With a nod from Ari, the section rolled back, bass and keys coming through the mains, precise and bodiless, locked to timecode.
It wasn’t wrong. That was the problem.
Ari tilted her head, listening as the sound rolled through the empty seats. There was a softness to it, like something that should’ve landed didn’t quite commit. She felt it more than heard it—an echo of last night.
“Again,” she said.
Obie shifted his weight near stage right as they ran it back, eye narrowing at nothing in particular. Familiar. Still not settling.
A glance passed between Stan and Kennedy, just a flicker. Not worried. Not casual either. The kind you gave when someone missed a mark they usually hit in their sleep.

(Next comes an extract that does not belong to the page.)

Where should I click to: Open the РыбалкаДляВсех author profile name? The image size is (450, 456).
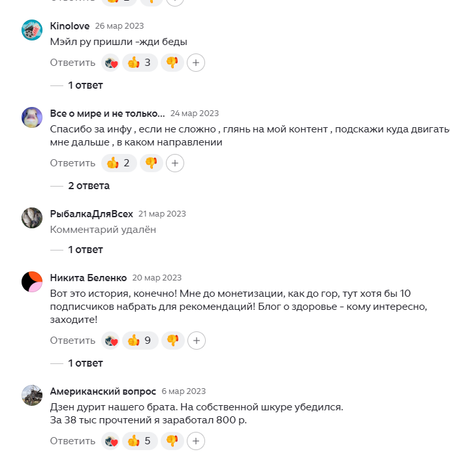pyautogui.click(x=91, y=214)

Ari exhaled slowly through her nose.
Richie wasn’t even here—and somehow his fingerprints were still all over the room.
She didn’t say his name. None of them did. But the missed cues from night one had lingered longer than they should have. The way Jon had gone still at soundcheck yesterday—jaw tight, irritation flashing sharp and fast before he swallowed it down and moved on.
Get it together, he’d muttered under his breath. Not loud enough to start anything. Loud enough for Ari to hear.
It probably meant nothing, she told herself. People were allowed to be tired. People were allowed to have bad days. They just had to get through tonight’s show, and then they could all enjoy a much-needed week off.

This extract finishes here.